Given that goldfish are alleged to have very bad short-term memories, perhaps their bowls or tanks should be equipped with road signs as reminders of the environment ahead. To save a fish from going too fast and grinding against the side of the bowl because it was ill-informed of the bowl curvature (even though it has seen it hundreds of times before), small signs could be installed to indicate a curve over a given distance.
I’ve given an illustrated example above for a fish in a bowl. The sign in this one may be a little small to read, but it implies there is a curve to the right for the next 0.00044 km. I have based this figure on a fish bowl of radius of 14cm. Hopefully my calculations are correct.
There are a few assumptions here for this illustration to work:
- The fish is in a circular bowl of radius 14cm.
- The fish is not visually impaired.
- The fish can read.
- The fish can interpret the sign’s meaning, understand and apply the knowledge.
- The fish swims only in a continual circle in a clockwise direction (for this sign, but other signs may allow for the opposite direction).

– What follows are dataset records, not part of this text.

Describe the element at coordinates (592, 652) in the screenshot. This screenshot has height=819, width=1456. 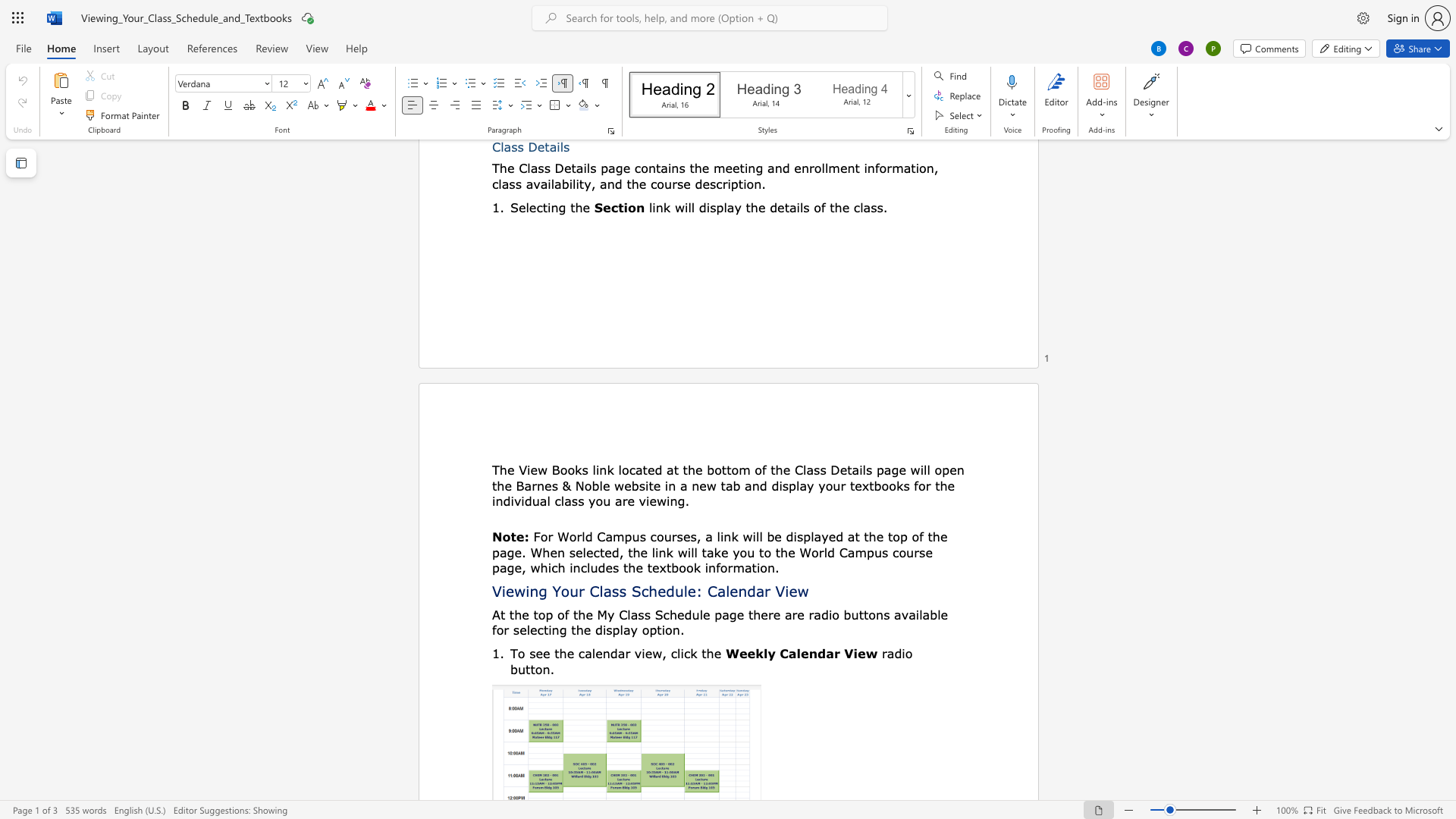
I see `the 1th character "l" in the text` at that location.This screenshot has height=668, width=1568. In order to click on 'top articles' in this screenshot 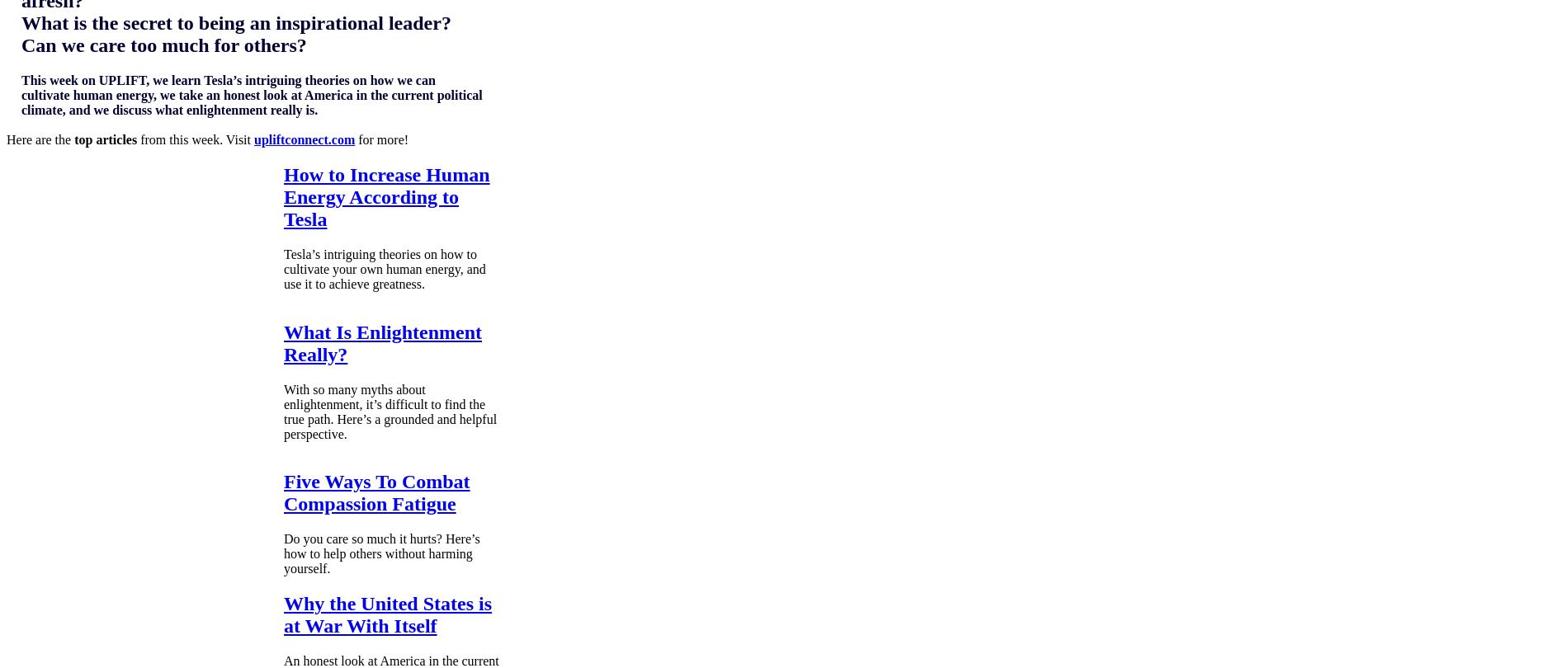, I will do `click(106, 139)`.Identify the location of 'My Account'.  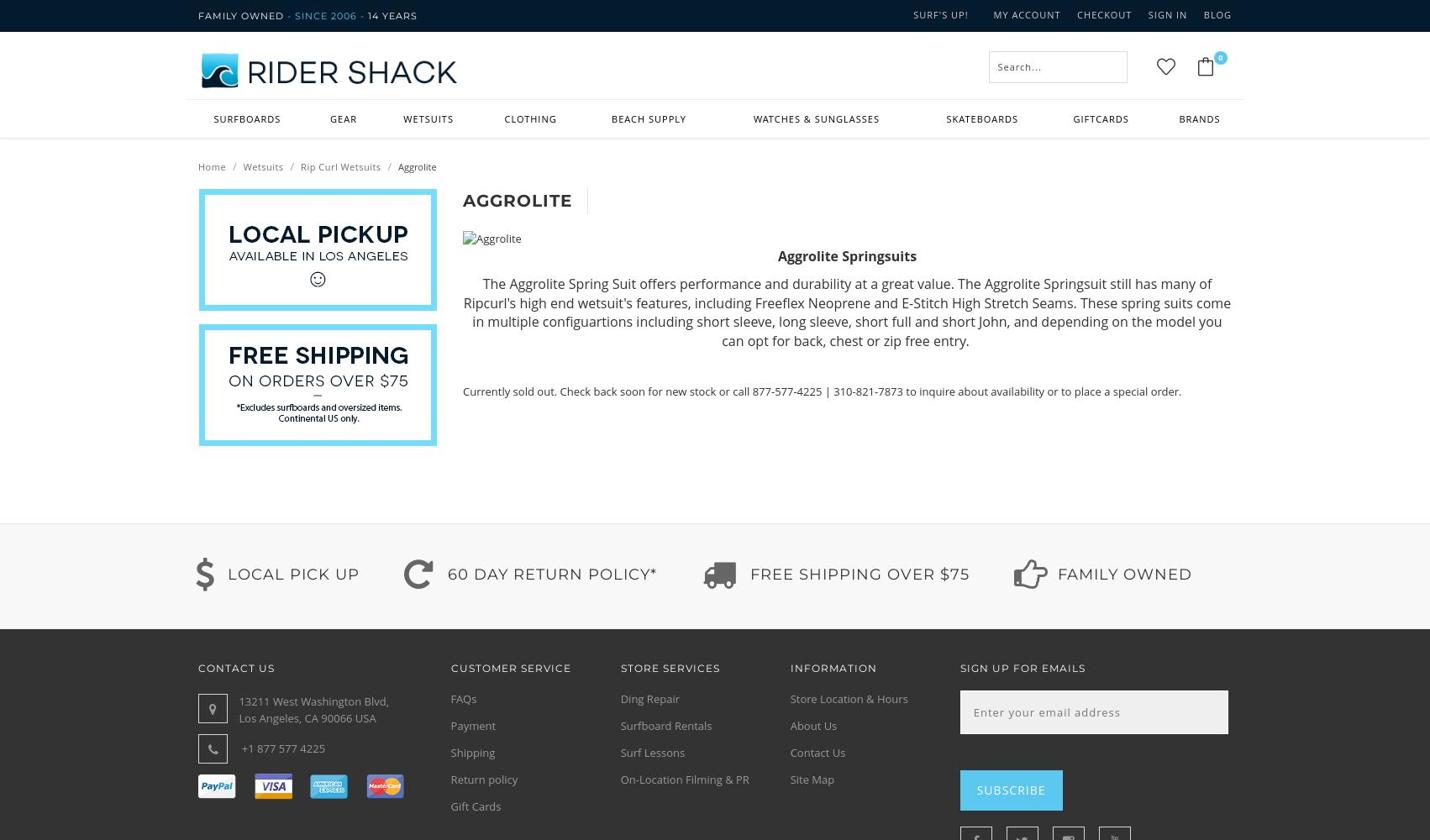
(1027, 14).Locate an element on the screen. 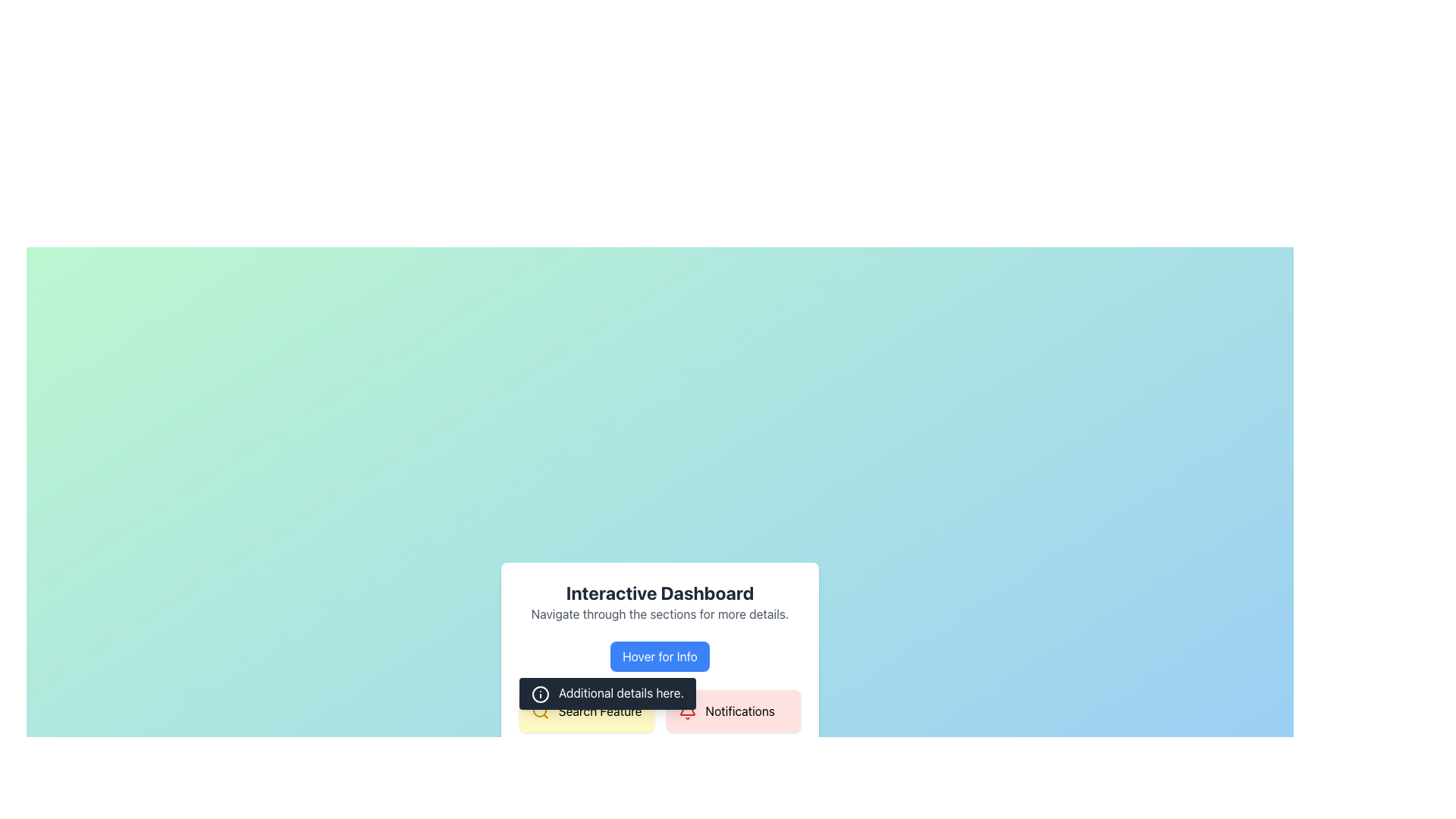 The width and height of the screenshot is (1456, 819). text on the tooltip that appears below the 'Hover for Info' button, which contains the text 'Additional details here.' is located at coordinates (607, 693).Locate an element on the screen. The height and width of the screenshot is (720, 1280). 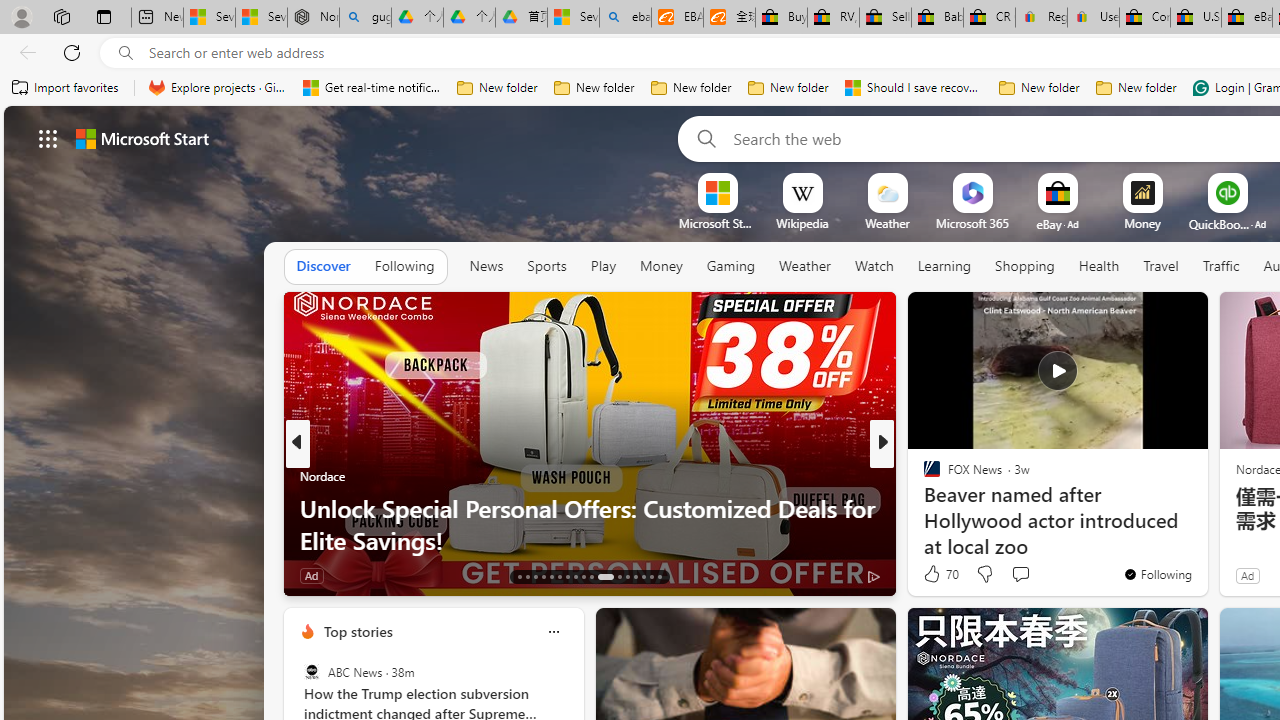
'View comments 24 Comment' is located at coordinates (1029, 575).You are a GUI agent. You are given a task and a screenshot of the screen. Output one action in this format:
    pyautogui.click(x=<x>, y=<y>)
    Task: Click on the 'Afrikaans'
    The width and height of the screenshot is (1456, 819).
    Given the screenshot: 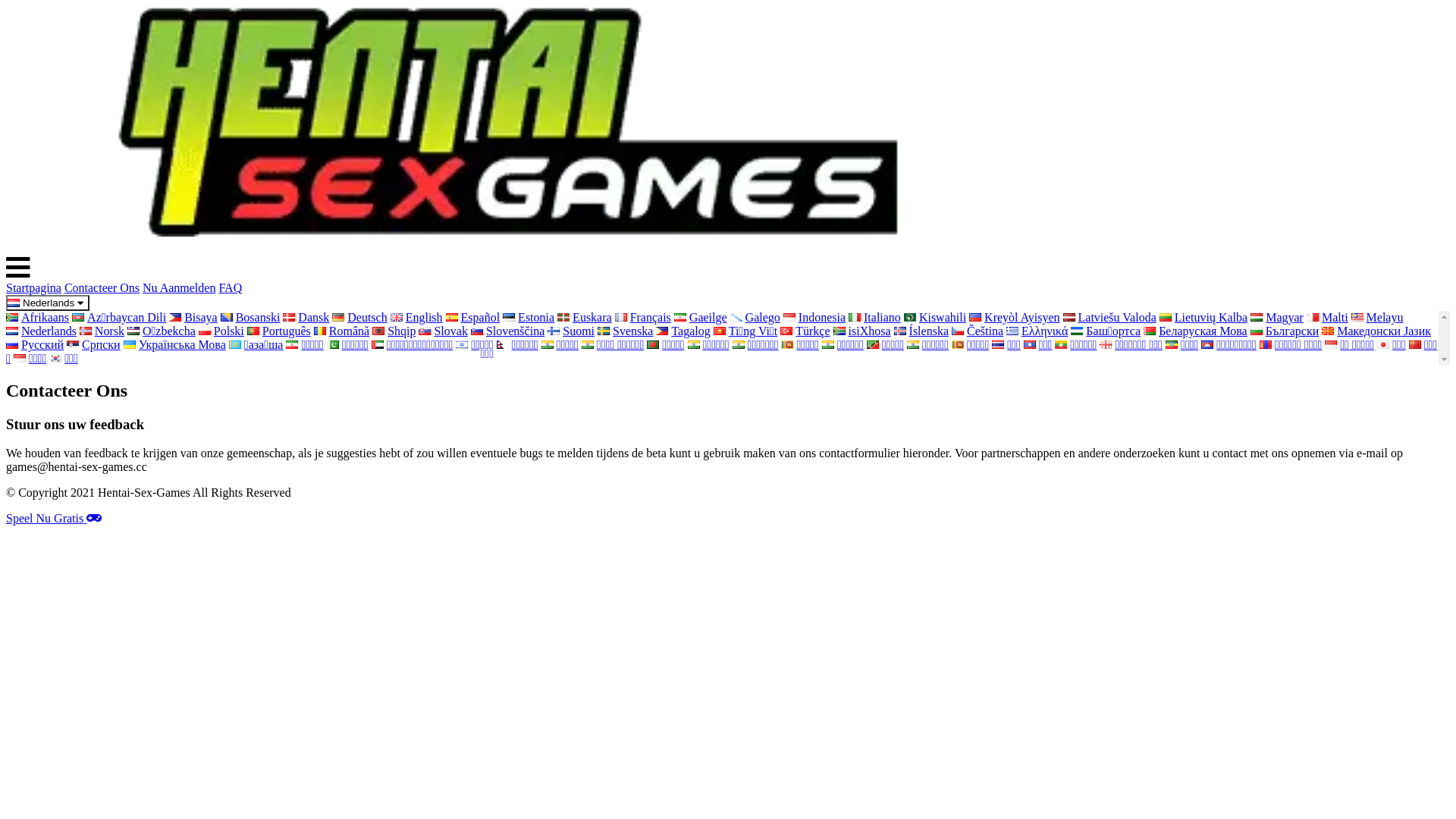 What is the action you would take?
    pyautogui.click(x=6, y=316)
    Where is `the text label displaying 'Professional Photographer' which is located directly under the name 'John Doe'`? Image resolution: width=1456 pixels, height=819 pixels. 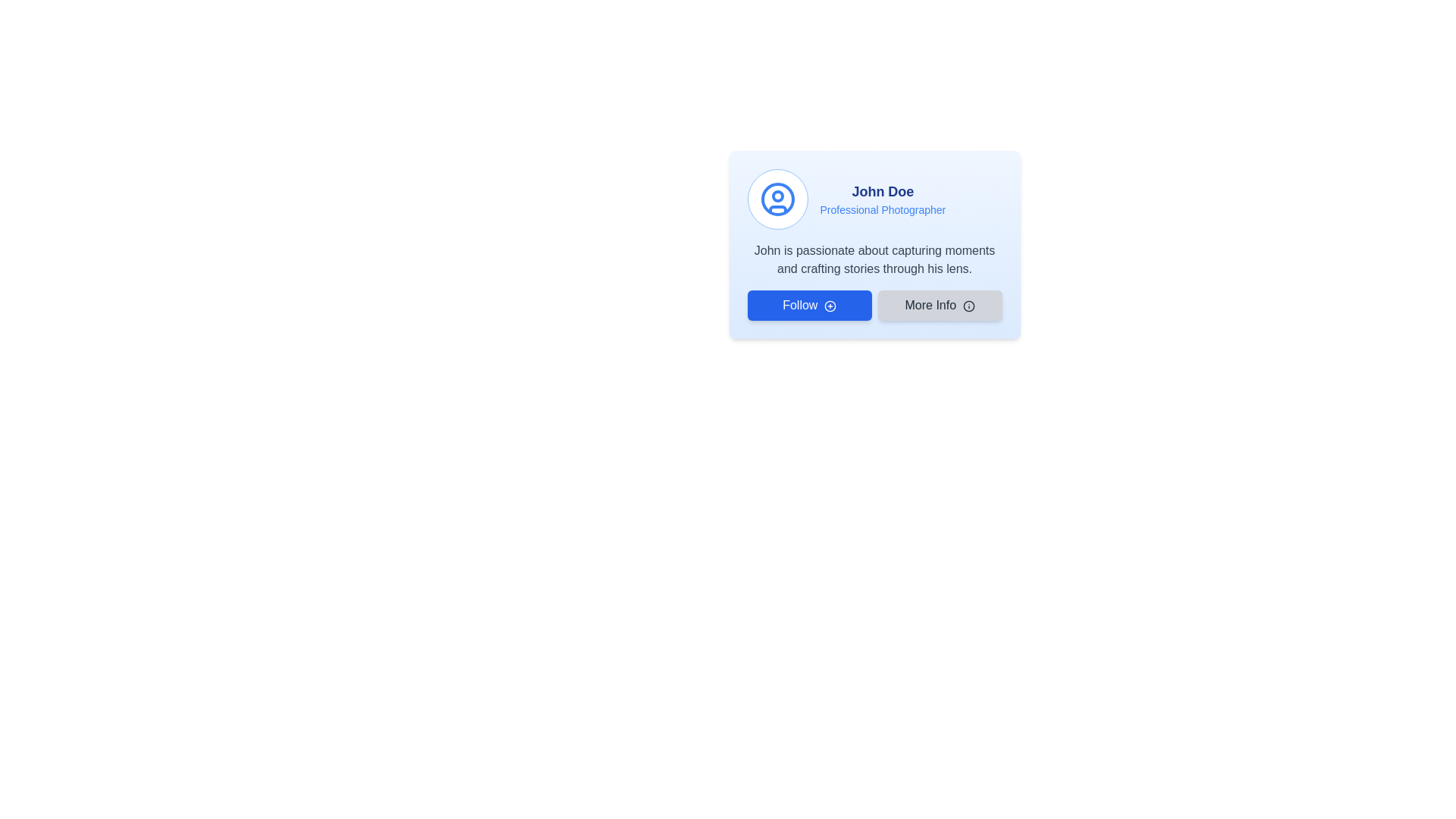 the text label displaying 'Professional Photographer' which is located directly under the name 'John Doe' is located at coordinates (883, 210).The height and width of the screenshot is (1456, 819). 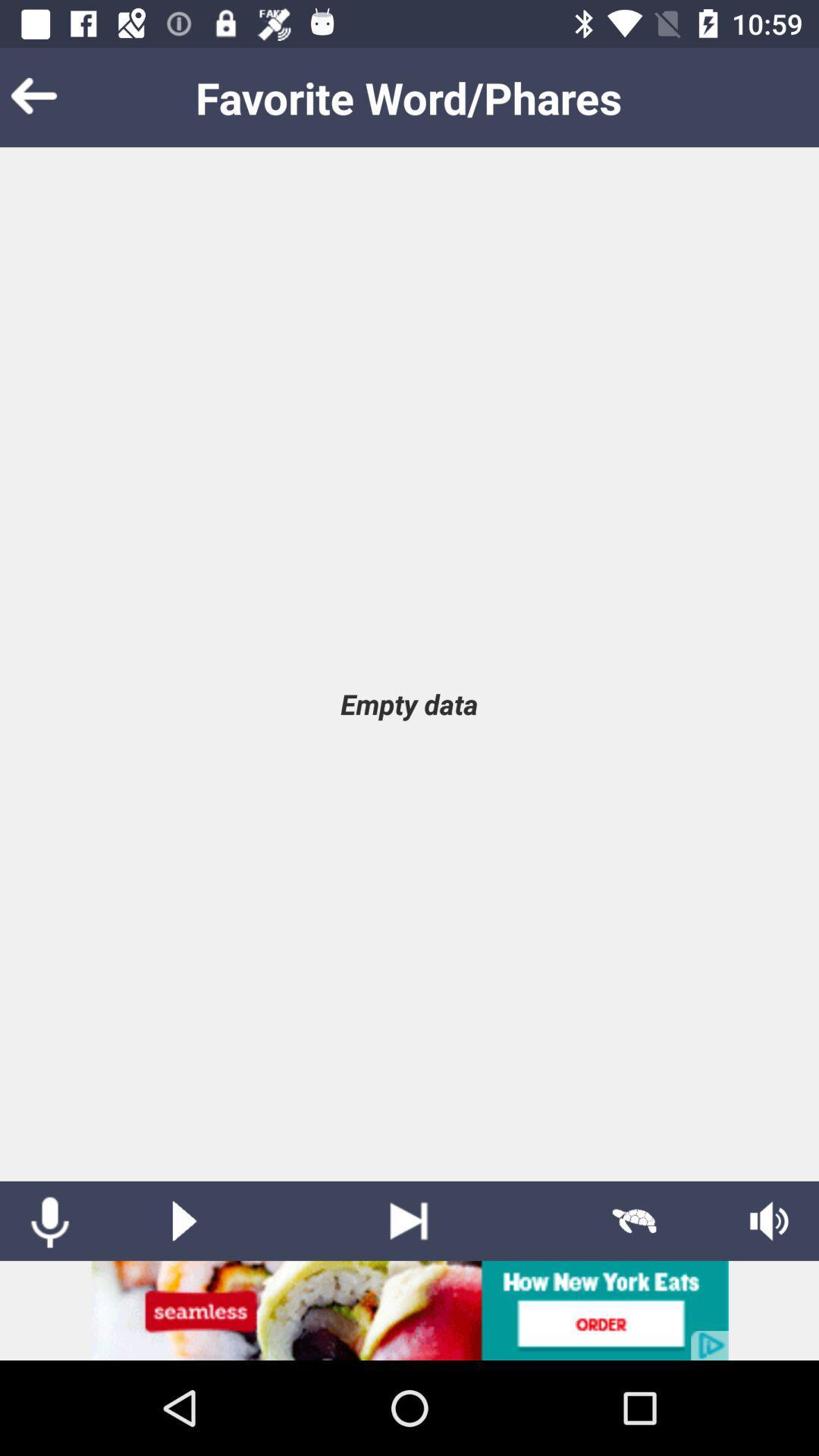 I want to click on to play, so click(x=184, y=1221).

- The fish’s memory of the previous sign has gone before it travels 44cm around the edge of the bowl.
- The fish doesn’t become giddy and nauseous.
I’d never tried to draw refraction before, so this was new territory for me. Alas, I didn’t have a fish bowl to go by, so I used a glass of water with an icy-pole stick and extrapolated. I think it turned out ok.
I had completed this one and uploaded it to its destination where, after viewing it a few times, I realised I had drawn the scales on the fish back to front. Poor moor (and grrrrr). I had to do some editing to turn them around and then re-upload. It may be a bit hard to see the scales in the image at this size, but they are quite noticeable in the larger print version.